▶ To do: Your answer should be the lines from the one with "Instruction: Click the" to the end of the data below, both included, exact and free of pictures.

▶ Supplied entries:
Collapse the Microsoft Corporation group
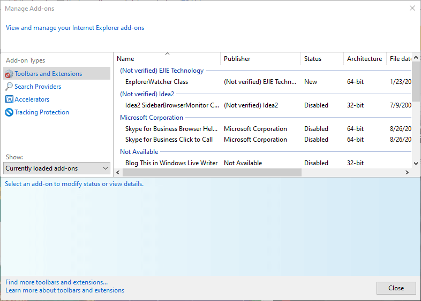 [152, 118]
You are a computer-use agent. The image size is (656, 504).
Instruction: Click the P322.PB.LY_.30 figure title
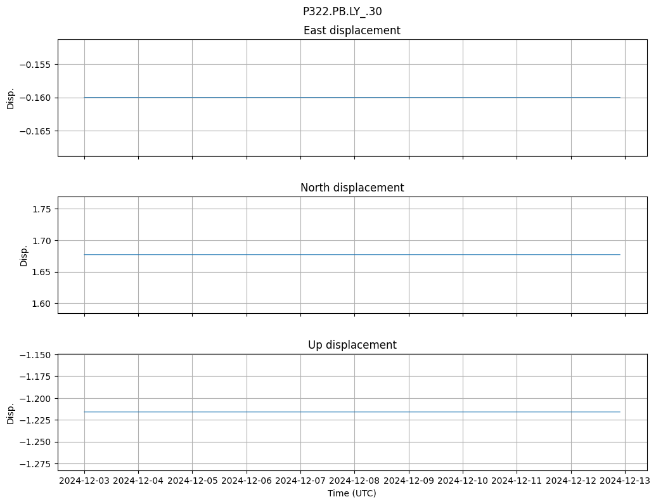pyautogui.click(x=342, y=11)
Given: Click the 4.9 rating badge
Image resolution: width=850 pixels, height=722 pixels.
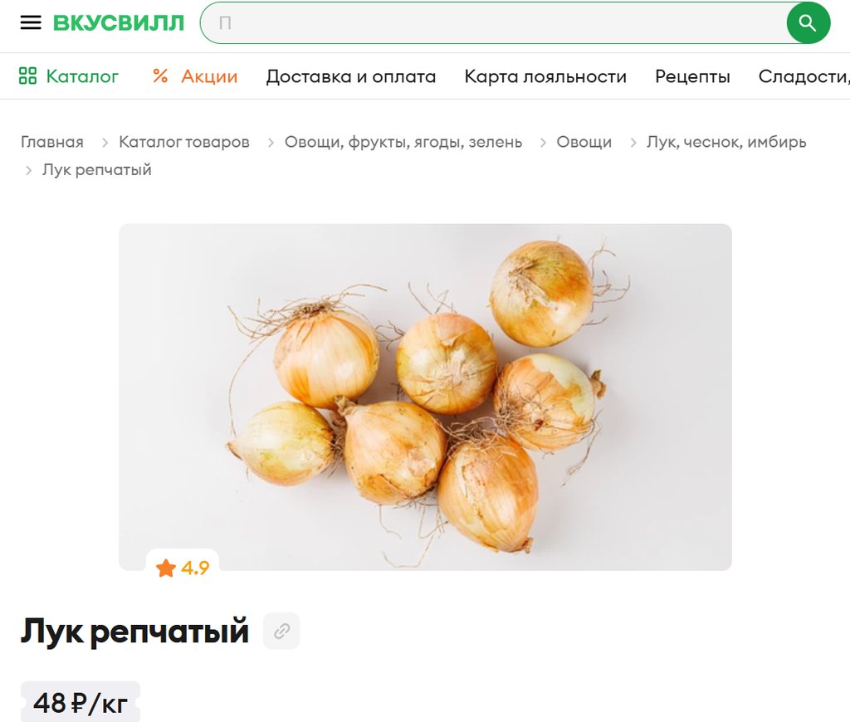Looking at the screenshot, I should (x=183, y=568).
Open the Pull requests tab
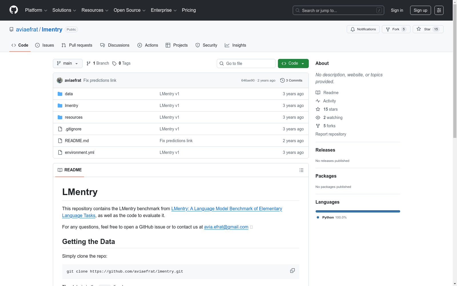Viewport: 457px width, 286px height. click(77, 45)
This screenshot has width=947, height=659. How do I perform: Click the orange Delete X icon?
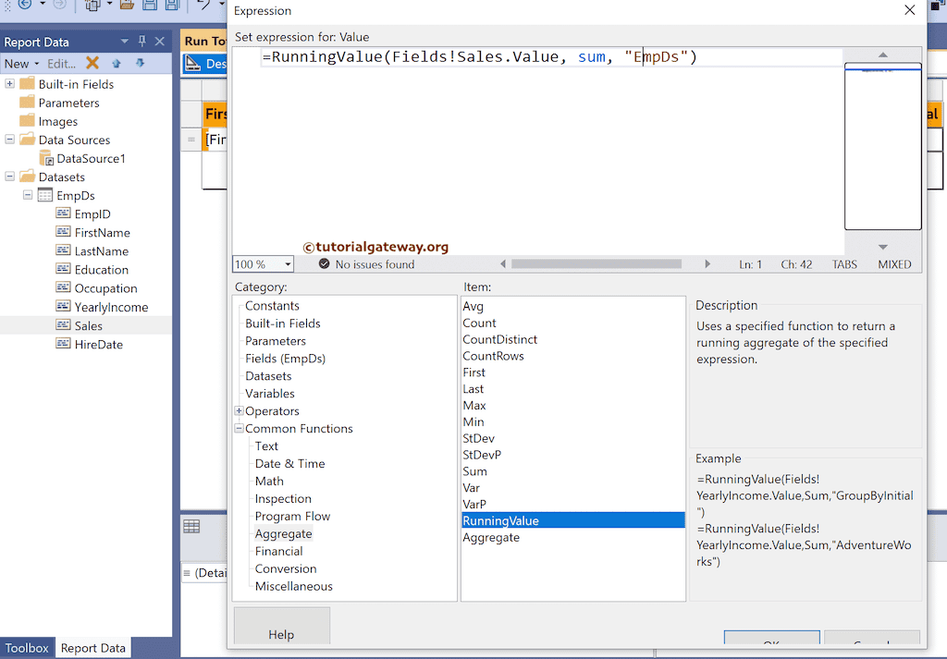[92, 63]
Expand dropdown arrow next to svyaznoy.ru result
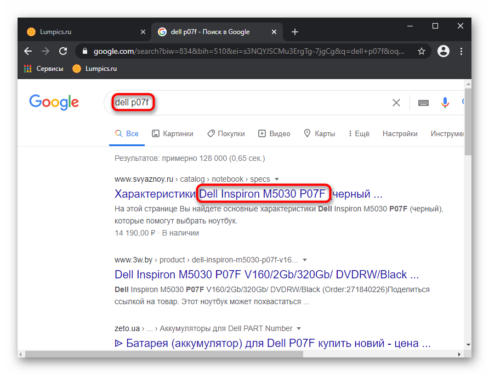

▶ Answer:
Instruction: Click the P322.PB.LY_.30 figure title
pyautogui.click(x=342, y=11)
Given: Click the 4.9 rating badge
Image resolution: width=850 pixels, height=722 pixels.
Looking at the screenshot, I should (x=183, y=568).
Open the Pull requests tab
Viewport: 457px width, 286px height. click(77, 45)
This screenshot has width=947, height=659. How do I perform: Click the orange Delete X icon?
[92, 63]
Expand dropdown arrow next to svyaznoy.ru result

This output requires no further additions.